**Exercise data**.
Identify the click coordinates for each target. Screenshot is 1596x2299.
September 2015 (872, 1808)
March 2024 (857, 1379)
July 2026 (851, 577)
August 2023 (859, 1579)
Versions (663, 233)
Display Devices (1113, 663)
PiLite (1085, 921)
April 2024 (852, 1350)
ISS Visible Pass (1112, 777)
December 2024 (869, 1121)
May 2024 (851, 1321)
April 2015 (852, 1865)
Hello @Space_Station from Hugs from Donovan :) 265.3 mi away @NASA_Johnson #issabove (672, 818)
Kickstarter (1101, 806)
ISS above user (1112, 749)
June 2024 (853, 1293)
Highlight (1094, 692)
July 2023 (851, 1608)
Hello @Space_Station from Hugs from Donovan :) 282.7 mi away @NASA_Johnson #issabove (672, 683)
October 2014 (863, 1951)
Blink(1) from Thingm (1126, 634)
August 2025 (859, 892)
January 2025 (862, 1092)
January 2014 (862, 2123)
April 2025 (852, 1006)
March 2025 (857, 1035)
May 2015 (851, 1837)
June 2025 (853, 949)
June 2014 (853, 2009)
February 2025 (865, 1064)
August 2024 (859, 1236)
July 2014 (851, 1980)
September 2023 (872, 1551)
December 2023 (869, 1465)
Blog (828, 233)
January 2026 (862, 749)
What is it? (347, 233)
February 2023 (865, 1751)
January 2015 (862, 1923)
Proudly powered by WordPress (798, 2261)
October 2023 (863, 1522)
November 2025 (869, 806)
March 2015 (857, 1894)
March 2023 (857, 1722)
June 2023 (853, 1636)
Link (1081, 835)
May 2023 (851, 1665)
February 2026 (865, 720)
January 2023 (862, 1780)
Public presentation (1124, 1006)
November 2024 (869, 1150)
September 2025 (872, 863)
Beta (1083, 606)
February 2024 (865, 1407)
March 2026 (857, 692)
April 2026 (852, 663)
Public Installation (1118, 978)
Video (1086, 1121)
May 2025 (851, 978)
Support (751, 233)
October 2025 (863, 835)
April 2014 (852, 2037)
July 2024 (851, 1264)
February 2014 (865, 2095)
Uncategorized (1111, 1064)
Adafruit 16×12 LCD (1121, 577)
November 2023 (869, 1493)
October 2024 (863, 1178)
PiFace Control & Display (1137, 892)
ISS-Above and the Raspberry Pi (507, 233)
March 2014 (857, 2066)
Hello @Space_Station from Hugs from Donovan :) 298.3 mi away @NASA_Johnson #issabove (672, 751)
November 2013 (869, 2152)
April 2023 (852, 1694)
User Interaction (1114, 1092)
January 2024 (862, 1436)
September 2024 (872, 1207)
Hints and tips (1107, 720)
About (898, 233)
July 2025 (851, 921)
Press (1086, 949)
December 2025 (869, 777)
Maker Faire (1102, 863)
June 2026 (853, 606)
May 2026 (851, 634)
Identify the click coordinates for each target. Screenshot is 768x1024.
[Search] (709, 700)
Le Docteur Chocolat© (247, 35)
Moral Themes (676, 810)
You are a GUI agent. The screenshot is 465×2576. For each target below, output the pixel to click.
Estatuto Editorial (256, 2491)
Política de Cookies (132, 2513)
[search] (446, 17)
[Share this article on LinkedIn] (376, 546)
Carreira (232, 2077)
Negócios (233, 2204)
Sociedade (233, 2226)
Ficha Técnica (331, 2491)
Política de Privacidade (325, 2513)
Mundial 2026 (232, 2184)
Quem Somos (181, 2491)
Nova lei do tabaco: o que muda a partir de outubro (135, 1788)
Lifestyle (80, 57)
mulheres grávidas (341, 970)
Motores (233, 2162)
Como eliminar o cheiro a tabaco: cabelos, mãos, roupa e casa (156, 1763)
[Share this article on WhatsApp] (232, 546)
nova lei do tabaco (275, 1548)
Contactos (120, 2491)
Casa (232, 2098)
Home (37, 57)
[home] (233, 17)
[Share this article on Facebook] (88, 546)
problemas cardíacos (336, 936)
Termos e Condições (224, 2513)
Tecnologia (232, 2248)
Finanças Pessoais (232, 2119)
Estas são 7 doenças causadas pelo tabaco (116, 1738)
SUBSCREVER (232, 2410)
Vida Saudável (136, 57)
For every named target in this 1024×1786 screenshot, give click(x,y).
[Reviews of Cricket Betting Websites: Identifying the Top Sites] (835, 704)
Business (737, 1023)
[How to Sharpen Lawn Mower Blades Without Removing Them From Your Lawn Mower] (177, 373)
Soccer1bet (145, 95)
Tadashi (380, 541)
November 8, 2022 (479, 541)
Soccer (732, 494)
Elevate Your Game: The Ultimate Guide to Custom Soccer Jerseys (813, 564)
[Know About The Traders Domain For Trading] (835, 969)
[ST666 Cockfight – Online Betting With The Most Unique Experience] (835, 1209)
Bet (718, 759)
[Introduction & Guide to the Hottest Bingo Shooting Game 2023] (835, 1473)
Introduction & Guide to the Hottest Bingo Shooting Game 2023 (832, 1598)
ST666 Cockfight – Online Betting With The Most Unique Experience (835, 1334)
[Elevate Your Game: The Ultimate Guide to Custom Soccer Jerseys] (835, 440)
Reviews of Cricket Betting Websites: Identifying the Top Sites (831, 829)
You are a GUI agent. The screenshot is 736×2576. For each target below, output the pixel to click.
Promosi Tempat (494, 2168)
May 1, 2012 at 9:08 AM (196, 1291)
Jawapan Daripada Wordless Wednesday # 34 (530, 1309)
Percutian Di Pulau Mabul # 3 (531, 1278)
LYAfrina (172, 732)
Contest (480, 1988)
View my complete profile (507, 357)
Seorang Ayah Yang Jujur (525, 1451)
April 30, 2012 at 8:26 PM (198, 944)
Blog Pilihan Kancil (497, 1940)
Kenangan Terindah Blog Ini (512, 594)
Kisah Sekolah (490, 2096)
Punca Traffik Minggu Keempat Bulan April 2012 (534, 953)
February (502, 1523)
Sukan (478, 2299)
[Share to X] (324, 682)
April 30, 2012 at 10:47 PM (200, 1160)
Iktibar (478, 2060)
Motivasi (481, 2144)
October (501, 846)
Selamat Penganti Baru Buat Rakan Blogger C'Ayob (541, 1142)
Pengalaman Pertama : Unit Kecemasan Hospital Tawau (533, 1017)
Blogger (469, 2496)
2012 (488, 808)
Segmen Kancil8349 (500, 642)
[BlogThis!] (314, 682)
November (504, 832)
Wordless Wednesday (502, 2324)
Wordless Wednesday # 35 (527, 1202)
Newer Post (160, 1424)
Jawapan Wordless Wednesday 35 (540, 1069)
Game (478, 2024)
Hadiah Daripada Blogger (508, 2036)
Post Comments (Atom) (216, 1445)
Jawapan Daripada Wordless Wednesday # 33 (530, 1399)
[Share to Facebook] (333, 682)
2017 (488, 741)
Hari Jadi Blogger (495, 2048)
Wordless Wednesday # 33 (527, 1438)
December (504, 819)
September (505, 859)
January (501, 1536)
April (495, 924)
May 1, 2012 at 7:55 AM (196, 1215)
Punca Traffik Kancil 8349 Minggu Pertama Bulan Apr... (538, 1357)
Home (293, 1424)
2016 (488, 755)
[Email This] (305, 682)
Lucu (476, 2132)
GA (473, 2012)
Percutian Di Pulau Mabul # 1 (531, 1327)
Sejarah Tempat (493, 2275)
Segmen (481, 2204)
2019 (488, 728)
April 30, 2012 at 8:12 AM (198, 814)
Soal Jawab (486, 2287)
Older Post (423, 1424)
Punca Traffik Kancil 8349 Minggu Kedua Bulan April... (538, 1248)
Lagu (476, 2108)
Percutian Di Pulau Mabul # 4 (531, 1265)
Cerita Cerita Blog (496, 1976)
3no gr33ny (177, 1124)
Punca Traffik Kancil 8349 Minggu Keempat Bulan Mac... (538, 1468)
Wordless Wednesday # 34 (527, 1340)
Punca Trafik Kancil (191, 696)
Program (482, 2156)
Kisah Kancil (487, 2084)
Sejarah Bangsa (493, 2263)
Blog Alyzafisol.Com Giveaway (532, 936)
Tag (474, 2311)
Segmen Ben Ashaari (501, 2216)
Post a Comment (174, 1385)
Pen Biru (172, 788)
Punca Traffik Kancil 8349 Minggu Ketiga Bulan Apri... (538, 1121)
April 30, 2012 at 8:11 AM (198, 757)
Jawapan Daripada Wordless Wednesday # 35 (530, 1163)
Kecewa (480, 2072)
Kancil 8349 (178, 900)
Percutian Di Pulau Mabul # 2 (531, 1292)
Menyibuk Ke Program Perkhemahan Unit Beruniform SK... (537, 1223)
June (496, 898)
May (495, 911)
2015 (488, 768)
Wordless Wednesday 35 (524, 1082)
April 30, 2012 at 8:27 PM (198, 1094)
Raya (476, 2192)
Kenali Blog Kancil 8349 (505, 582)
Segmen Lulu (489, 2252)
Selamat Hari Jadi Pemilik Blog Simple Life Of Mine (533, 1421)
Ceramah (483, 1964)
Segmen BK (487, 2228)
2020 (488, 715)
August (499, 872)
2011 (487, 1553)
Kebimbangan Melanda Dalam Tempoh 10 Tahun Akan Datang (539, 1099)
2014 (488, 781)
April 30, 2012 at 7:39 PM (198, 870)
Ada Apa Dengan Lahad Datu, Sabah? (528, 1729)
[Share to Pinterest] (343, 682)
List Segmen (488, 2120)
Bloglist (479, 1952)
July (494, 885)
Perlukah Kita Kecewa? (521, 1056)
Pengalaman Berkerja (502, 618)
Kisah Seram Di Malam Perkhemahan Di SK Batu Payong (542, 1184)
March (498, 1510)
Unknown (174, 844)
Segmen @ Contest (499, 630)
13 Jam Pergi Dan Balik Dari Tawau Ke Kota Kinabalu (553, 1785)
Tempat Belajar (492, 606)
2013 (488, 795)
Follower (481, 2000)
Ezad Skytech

**Problem details**. Set down only the lines above that fall between the line holding "[home] (233, 17)" and the line holding "Business (737, 1023)", inclusive, keeping each exact.

**Response to the task**.
[home] (233, 17)
[Share this article on Facebook] (88, 546)
problemas cardíacos (336, 936)
Termos e Condições (224, 2513)
Tecnologia (232, 2248)
Finanças Pessoais (232, 2119)
Estas são 7 doenças causadas pelo tabaco (116, 1738)
SUBSCREVER (232, 2410)
Vida Saudável (136, 57)
For every named target in this 1024×1786 screenshot, give click(x,y).
[Reviews of Cricket Betting Websites: Identifying the Top Sites] (835, 704)
Business (737, 1023)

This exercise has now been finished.